Summer can be a hard time for our crew….this summer brought a few extra transitions that were tough as well.

While we look super happy and loving in the above picture at our camping site pool, we are also sadly grieving that in this picture there is only 4 members of Team Hoelzle Brown. Our sweet BraveGIRL decided to move back with her biological sister and legal guardian (reuniting her also with her twin sister) a few days before this camping trip. We are happy for her but ultimately, do not agree its in her best interest to move back and really wish we could still guide and influence her life for a bit longer. We poured our hearts and time and love into her and hope and pray the two years of lessons, struggles and character improvements will last her into her adulthood.

This grief is tough because it’s unresolved. There is no ending, but a lot of wondering and questions and mixed feelings that will last for a while. It’s been tough for our littles, especially WonderBOY as he misses her deeply. Seeing her empty room filled with cats instead of clothes on the floor is hard each day. And yes, we still communicate with her and will continue to be in her life as long as she lets us. We got an enthusiastic call on her first day at her new high school excited about the year ahead, so I continue to be hopeful for her.
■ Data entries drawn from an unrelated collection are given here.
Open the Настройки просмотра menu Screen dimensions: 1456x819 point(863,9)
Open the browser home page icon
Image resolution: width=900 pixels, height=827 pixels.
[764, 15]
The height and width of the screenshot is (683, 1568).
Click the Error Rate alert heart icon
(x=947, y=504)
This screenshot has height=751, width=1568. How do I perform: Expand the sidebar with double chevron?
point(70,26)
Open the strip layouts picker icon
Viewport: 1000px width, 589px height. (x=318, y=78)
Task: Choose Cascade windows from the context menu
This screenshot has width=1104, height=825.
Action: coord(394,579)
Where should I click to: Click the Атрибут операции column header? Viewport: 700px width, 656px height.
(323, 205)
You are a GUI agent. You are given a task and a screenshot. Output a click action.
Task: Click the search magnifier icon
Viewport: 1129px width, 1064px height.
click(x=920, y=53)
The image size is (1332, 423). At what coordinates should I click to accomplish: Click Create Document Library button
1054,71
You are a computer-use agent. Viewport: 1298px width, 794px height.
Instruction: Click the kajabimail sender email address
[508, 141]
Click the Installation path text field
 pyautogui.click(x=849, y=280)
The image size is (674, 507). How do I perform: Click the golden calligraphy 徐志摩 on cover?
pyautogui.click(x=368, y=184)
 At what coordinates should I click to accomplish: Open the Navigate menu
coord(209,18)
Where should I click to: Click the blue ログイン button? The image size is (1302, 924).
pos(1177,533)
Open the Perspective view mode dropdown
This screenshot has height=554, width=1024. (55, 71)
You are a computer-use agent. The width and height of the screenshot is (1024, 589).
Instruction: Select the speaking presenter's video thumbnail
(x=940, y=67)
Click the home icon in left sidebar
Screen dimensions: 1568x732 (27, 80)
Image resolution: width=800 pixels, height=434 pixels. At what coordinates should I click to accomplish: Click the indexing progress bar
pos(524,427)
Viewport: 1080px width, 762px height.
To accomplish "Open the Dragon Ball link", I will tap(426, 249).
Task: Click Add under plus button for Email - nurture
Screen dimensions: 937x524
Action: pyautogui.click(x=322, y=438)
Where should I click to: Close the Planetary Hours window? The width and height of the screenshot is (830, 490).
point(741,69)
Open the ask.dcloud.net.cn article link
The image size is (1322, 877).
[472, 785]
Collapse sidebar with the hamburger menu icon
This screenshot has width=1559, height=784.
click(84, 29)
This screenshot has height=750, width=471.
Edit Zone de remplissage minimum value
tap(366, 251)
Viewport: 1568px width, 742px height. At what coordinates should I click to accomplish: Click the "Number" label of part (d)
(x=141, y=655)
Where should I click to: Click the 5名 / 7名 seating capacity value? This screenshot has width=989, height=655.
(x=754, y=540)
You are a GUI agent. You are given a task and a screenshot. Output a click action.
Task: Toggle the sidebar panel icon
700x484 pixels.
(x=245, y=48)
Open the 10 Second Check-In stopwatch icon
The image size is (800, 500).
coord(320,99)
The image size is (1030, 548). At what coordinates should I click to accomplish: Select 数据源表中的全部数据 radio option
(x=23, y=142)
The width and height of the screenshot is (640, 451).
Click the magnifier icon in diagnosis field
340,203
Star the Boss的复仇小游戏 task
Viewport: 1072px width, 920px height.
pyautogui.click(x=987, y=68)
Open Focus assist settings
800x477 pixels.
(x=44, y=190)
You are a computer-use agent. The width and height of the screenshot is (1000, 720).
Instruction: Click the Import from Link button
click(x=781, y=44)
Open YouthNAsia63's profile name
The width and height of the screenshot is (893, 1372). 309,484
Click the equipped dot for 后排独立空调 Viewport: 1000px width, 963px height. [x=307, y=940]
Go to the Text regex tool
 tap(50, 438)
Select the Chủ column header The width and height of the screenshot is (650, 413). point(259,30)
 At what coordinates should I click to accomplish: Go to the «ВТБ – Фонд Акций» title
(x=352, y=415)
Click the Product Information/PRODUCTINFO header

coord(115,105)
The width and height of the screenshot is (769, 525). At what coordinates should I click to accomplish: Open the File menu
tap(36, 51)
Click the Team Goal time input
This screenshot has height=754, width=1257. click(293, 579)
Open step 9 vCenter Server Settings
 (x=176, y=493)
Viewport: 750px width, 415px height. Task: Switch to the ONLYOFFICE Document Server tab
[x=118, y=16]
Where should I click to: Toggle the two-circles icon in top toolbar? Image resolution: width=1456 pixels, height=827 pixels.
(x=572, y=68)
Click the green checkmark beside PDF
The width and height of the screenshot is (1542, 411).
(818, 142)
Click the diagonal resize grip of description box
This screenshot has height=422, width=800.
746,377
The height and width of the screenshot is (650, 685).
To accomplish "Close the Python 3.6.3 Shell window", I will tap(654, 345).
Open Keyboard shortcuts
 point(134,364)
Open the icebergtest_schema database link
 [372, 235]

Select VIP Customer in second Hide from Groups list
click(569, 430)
We love her and have high hopes for her future and I trust that she knows that deep down inside and will always remember that.

If nothing else, this experience is stretching and preparing our hearts to foster other little ones as they move back and forth between their biological families and ours, navigating that deep love and deep grief with each new placement.

Each summer, we dive deep and hard into the waters of our kiddos’ traumas, doubling down on therapy when we have enough time and space to process and endure the resulting emotions and behaviors afterward. In particular, we are exploring the “why” of some of WB and WG’s triggers and behaviors…..listening to them unpack their childhood is excruciating to sit and listen to. I can’t imagine enduring that they had to which leads to deep sadness. But I also become overwhelmingly angry that I couldn’t protect them….that I don’t have a time machine to go back and take away the hurts and the deep wounds that I am now accepting might never change or be healed.

For instance, Scott/Daddy/my hubs is away hunting right now. Both of our kiddos are struggling with that and do every year around this time…typical children might be worried Dad is going to get hurt or an accident will happen and just a sadness of missing him.

But instead, both of my kiddos are stuck with this automatic fear that he will not return and even stated to our therapist “What if he doesn’t want to live here anymore?”. Insert my own heart breaking. Insert imagining what it’s like to be a 2 year old waking up in the morning, searching for a parent who is not there and lashing out at his 8 year old sister who is charged with being his caretaker…..insert tears and grief and Daddy creating voicemails assuring him he loves our home and him and will be returning so he can listen to it over and over when he needs reassurance.

So with some of that, we decided to “stay home” quite a lot this summer. We watched lots of Netflix, enjoyed our new air conditioned home, and hunkered down together. I am sooooo ready for the new school year and soooooo excited for my new volleyball team, which gets me up and out of bed in the morning and makes these thorns hurt a little bit less which I am grateful for.

Thank you for your kind and supportive words through some of our “hard” this summer…..we appreciate your love and understanding and encouragement through it all over the years.